### Your goal
Produce a character-for-character copy of the data below.

### Stored data entries
========================================

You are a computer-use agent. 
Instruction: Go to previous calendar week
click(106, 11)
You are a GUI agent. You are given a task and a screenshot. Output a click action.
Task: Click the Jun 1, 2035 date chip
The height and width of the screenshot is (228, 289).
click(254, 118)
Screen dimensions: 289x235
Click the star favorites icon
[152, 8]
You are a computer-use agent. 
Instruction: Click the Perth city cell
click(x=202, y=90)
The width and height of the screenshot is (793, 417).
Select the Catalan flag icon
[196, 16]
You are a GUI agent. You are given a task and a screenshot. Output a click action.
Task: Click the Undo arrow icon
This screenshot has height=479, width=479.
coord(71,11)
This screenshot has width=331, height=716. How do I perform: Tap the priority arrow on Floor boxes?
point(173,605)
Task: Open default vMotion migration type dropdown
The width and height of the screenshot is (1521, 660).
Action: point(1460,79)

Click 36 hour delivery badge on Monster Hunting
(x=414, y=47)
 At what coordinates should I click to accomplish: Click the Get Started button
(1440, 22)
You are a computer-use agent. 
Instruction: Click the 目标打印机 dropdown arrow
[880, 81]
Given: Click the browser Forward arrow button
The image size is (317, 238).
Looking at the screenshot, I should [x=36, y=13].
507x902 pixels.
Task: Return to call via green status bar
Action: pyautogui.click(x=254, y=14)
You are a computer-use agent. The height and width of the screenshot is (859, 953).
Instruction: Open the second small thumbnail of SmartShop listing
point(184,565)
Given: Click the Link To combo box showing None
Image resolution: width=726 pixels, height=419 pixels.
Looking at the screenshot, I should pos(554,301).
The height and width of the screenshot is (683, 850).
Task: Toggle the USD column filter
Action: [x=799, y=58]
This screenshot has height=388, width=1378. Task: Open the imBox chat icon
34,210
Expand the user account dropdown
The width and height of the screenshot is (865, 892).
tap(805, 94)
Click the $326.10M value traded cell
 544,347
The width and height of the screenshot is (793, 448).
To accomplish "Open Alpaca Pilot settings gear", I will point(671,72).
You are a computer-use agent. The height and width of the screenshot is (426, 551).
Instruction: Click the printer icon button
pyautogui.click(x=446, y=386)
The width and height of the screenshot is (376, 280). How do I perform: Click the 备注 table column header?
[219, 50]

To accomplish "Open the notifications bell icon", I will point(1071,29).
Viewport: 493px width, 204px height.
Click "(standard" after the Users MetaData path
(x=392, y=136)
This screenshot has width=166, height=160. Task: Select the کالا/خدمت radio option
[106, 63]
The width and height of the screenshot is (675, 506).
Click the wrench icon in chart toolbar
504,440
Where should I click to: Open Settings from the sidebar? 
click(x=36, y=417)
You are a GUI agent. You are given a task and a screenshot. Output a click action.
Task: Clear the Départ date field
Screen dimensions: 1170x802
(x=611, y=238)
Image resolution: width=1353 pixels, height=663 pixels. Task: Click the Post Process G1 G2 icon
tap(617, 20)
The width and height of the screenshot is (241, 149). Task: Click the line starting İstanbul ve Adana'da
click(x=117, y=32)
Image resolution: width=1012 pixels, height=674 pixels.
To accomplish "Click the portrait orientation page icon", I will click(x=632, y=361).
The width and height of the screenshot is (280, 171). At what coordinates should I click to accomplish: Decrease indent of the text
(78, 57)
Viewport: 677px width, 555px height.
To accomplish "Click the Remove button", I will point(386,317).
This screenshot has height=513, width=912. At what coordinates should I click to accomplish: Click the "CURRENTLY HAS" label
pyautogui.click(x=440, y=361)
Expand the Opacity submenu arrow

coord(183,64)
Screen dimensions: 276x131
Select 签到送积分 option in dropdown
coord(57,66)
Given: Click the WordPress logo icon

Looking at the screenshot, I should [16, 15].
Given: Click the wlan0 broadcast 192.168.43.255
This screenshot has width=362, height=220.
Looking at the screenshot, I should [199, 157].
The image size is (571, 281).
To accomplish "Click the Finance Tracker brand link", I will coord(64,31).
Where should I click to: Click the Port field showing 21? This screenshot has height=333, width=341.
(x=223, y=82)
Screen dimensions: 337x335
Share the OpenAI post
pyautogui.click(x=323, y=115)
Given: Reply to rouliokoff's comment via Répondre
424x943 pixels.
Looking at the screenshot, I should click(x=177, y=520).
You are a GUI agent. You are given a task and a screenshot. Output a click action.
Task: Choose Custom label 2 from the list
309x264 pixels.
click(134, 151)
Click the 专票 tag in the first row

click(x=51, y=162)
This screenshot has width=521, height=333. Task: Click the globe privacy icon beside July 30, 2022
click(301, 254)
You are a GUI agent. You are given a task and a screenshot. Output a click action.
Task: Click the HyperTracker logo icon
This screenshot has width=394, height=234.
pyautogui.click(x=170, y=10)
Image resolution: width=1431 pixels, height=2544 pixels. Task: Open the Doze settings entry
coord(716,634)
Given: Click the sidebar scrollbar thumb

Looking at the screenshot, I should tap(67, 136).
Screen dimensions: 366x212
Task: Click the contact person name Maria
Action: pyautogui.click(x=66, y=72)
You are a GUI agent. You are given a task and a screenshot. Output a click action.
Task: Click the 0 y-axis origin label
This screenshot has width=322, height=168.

========================================

### Problem solution
You are a computer-use agent. 
Instruction: Go to previous calendar week
click(106, 11)
You are a GUI agent. You are given a task and a screenshot. Output a click action.
Task: Click the Jun 1, 2035 date chip
The height and width of the screenshot is (228, 289).
click(254, 118)
Screen dimensions: 289x235
Click the star favorites icon
[152, 8]
You are a computer-use agent. 
Instruction: Click the Perth city cell
click(x=202, y=90)
The width and height of the screenshot is (793, 417).
Select the Catalan flag icon
[196, 16]
You are a GUI agent. You are given a task and a screenshot. Output a click action.
Task: Click the Undo arrow icon
This screenshot has height=479, width=479.
coord(71,11)
This screenshot has width=331, height=716. How do I perform: Tap the priority arrow on Floor boxes?
point(173,605)
Task: Open default vMotion migration type dropdown
The width and height of the screenshot is (1521, 660).
Action: point(1460,79)

Click 36 hour delivery badge on Monster Hunting
(x=414, y=47)
 At what coordinates should I click to accomplish: Click the Get Started button
(1440, 22)
You are a computer-use agent. 
Instruction: Click the 目标打印机 dropdown arrow
[880, 81]
Given: Click the browser Forward arrow button
The image size is (317, 238).
Looking at the screenshot, I should [x=36, y=13].
507x902 pixels.
Task: Return to call via green status bar
Action: pyautogui.click(x=254, y=14)
You are a computer-use agent. The height and width of the screenshot is (859, 953).
Instruction: Open the second small thumbnail of SmartShop listing
point(184,565)
Given: Click the Link To combo box showing None
Image resolution: width=726 pixels, height=419 pixels.
Looking at the screenshot, I should pos(554,301).
The height and width of the screenshot is (683, 850).
Task: Toggle the USD column filter
Action: [x=799, y=58]
This screenshot has height=388, width=1378. Task: Open the imBox chat icon
34,210
Expand the user account dropdown
The width and height of the screenshot is (865, 892).
tap(805, 94)
Click the $326.10M value traded cell
 544,347
The width and height of the screenshot is (793, 448).
To accomplish "Open Alpaca Pilot settings gear", I will point(671,72).
You are a computer-use agent. The height and width of the screenshot is (426, 551).
Instruction: Click the printer icon button
pyautogui.click(x=446, y=386)
The width and height of the screenshot is (376, 280). How do I perform: Click the 备注 table column header?
[219, 50]

To accomplish "Open the notifications bell icon", I will point(1071,29).
Viewport: 493px width, 204px height.
Click "(standard" after the Users MetaData path
(x=392, y=136)
This screenshot has width=166, height=160. Task: Select the کالا/خدمت radio option
[106, 63]
The width and height of the screenshot is (675, 506).
Click the wrench icon in chart toolbar
504,440
Where should I click to: Open Settings from the sidebar? 
click(x=36, y=417)
You are a GUI agent. You are given a task and a screenshot. Output a click action.
Task: Clear the Départ date field
Screen dimensions: 1170x802
(x=611, y=238)
Image resolution: width=1353 pixels, height=663 pixels. Task: Click the Post Process G1 G2 icon
tap(617, 20)
The width and height of the screenshot is (241, 149). Task: Click the line starting İstanbul ve Adana'da
click(x=117, y=32)
Image resolution: width=1012 pixels, height=674 pixels.
To accomplish "Click the portrait orientation page icon", I will click(x=632, y=361).
The width and height of the screenshot is (280, 171). At what coordinates should I click to accomplish: Decrease indent of the text
(78, 57)
Viewport: 677px width, 555px height.
To accomplish "Click the Remove button", I will point(386,317).
This screenshot has height=513, width=912. At what coordinates should I click to accomplish: Click the "CURRENTLY HAS" label
pyautogui.click(x=440, y=361)
Expand the Opacity submenu arrow

coord(183,64)
Screen dimensions: 276x131
Select 签到送积分 option in dropdown
coord(57,66)
Given: Click the WordPress logo icon

Looking at the screenshot, I should [16, 15].
Given: Click the wlan0 broadcast 192.168.43.255
This screenshot has width=362, height=220.
Looking at the screenshot, I should [199, 157].
The image size is (571, 281).
To accomplish "Click the Finance Tracker brand link", I will coord(64,31).
Where should I click to: Click the Port field showing 21? This screenshot has height=333, width=341.
(x=223, y=82)
Screen dimensions: 337x335
Share the OpenAI post
pyautogui.click(x=323, y=115)
Given: Reply to rouliokoff's comment via Répondre
424x943 pixels.
Looking at the screenshot, I should click(x=177, y=520).
You are a GUI agent. You are given a task and a screenshot. Output a click action.
Task: Choose Custom label 2 from the list
309x264 pixels.
click(134, 151)
Click the 专票 tag in the first row

click(x=51, y=162)
This screenshot has width=521, height=333. Task: Click the globe privacy icon beside July 30, 2022
click(301, 254)
You are a GUI agent. You are given a task and a screenshot. Output a click action.
Task: Click the HyperTracker logo icon
This screenshot has width=394, height=234.
pyautogui.click(x=170, y=10)
Image resolution: width=1431 pixels, height=2544 pixels. Task: Open the Doze settings entry
coord(716,634)
Given: Click the sidebar scrollbar thumb

Looking at the screenshot, I should tap(67, 136).
Screen dimensions: 366x212
Task: Click the contact person name Maria
Action: pyautogui.click(x=66, y=72)
You are a GUI agent. You are given a task and a screenshot. Output a click action.
Task: Click the 0 y-axis origin label
This screenshot has width=322, height=168.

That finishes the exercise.